## PASSAGE
=-=-=

Here's the thing though, high-IQ humans are much more likely to be depressive
and so on, so in a sense yes, you can suffer more if you're smarter. Although
what you were suggesting was a bit of a straw man, because the gap between a
100 and 150 IQ person is nowhere near as much as the gap between a 100 IQ
person and a lizard. That is a massive quantitative difference that's not
comparable to the differences between any two humans.

>> Simple animals appear to be able to experience pain. However ... they don't
appear to be able to creatively imagine and dread pain. > But we would not say
that a human with a mental disorder that renders them unable to think ahead is
no longer capable of suffering

Well, I think what he's getting at is that "suffering" seems more like an
state of mind than just feeling pain at a given moment, and an important part
of it is being upset about past pain and dreading future pain. So he's saying
that they suffer _less_ because they don't dread pain, imagine it, torture
themselves with the idea of it. As someone who has a problem with working
myself into spirals of dread about things, I'll tell you-- that's suffering
too.

=-=-=

## DATASET EXTRACT
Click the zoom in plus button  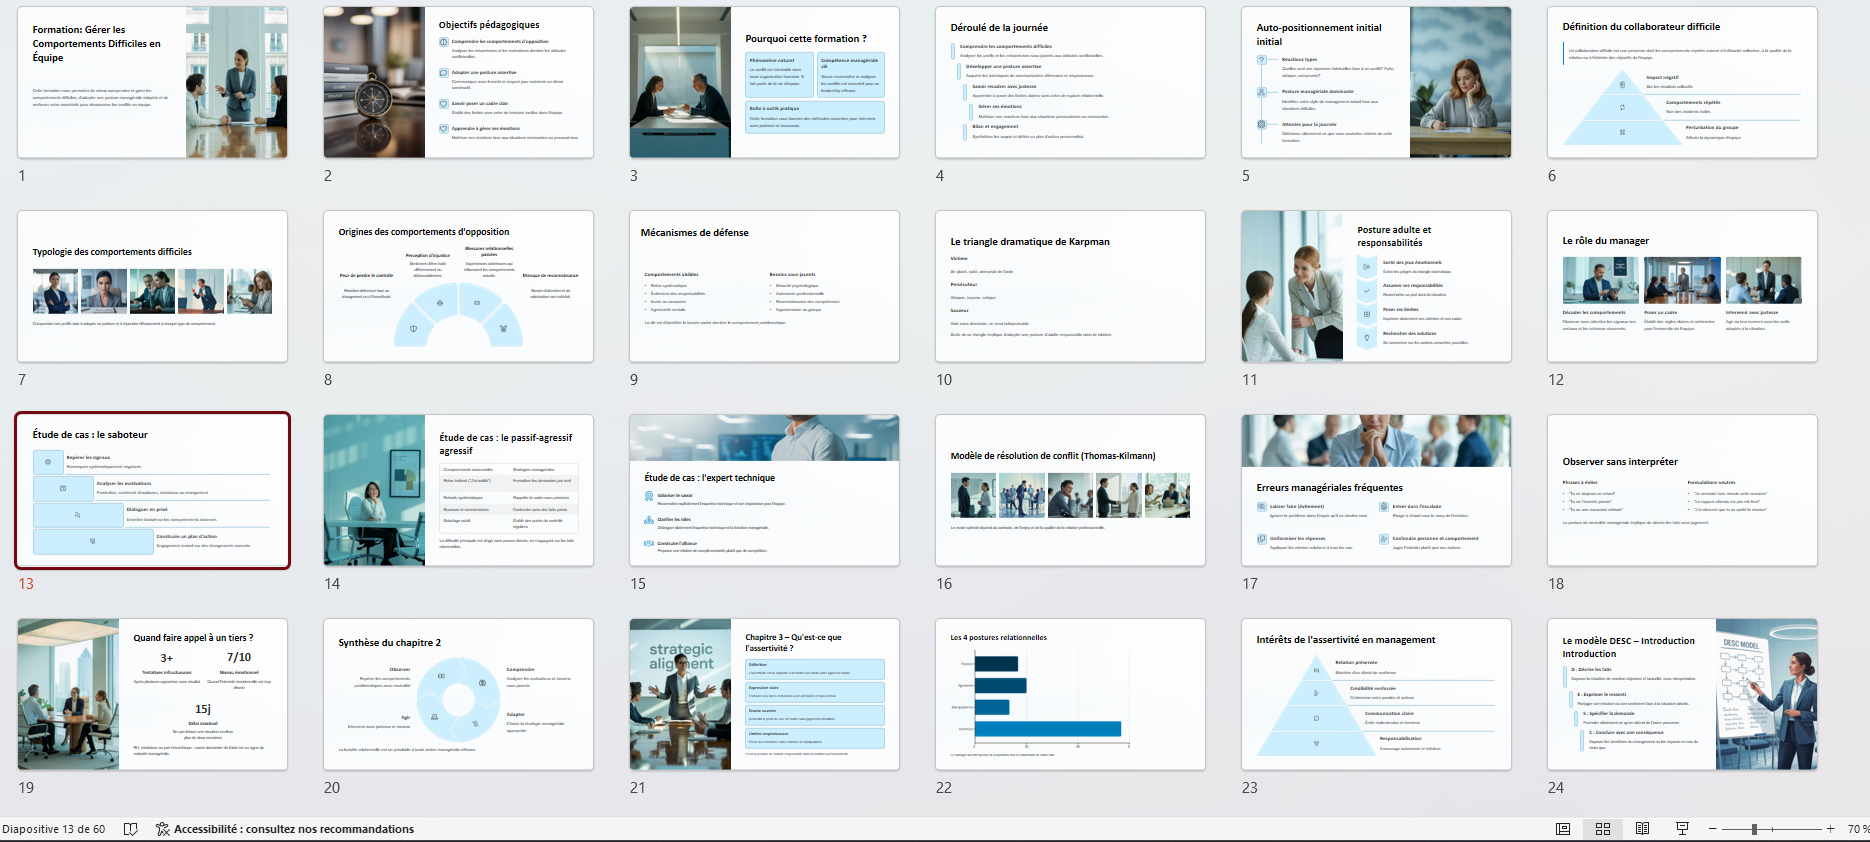click(x=1831, y=829)
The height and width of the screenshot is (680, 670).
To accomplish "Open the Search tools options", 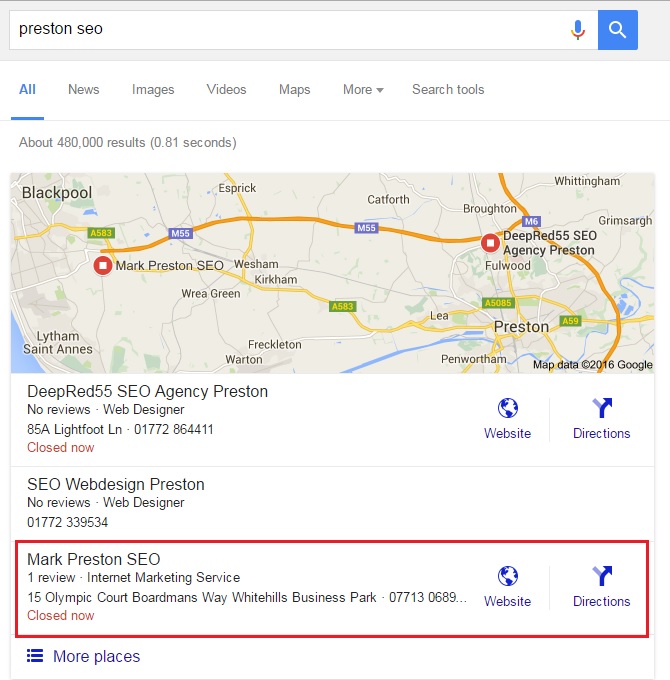I will click(x=448, y=90).
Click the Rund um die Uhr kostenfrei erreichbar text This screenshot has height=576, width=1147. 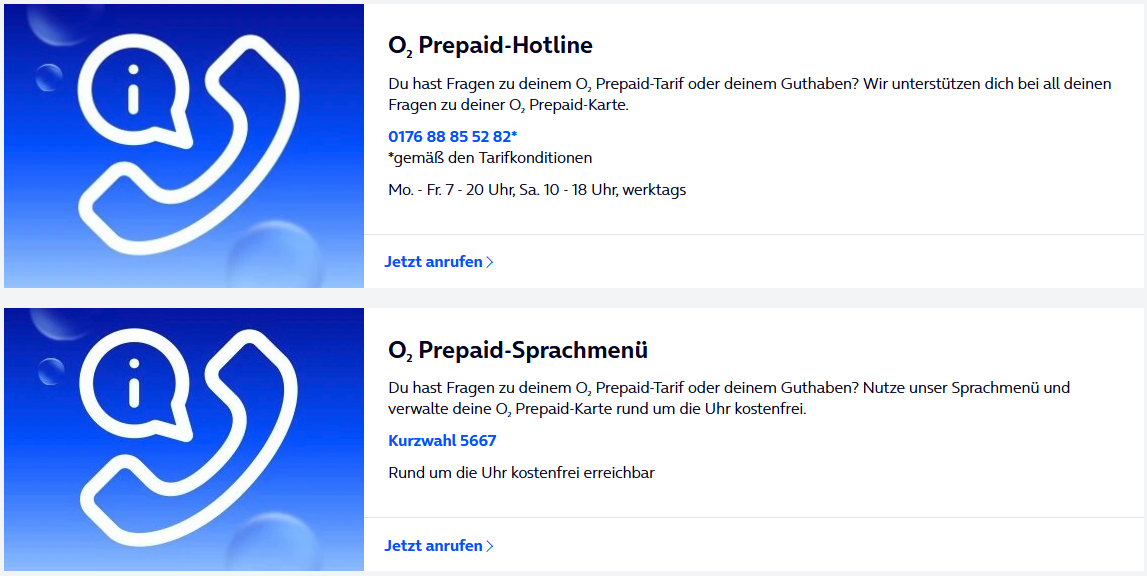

=-=-=

## STATED EXERCISE
Extend the forum discussion above on whether intelligence and dread add to suffering, starting right after its final sentence.

## RESULT
> > More sophisticated animals (e.g. dogs) appear to be able to understand
> suffering in a psychological sense. > By "appear to", do you mean that dogs
> react to suffering in a way that reminds us of other humans? That they have
> learned to make the right noises, to flinch, to yelp?

Well that wouldn't imply understanding the psychological sense of it, now
would it? I think what he means is that dogs can seem to have sympathy for
you, when you're hurting, and be concerned about you, etc.

> > ... while it is clear that virtually every organism avoids death, it is
> not necessarily clear in which of these or other senses they experience
> suffering. > I suspect that, though you never mention humans here, you are
> implicitly not questioning whether humans can experience suffering.

Um yeah in his framework he doesn't really have to? I'm not sure I understand
your point here?

In summary: please stop straw-manning people just because you don't like their
arguments.

------
bencollier49
Strongly in favour of encouraging this lunacy.

Let's all autoeuthenise and let the other animals get on with the stuff we
stopped doing because it was morally wrong.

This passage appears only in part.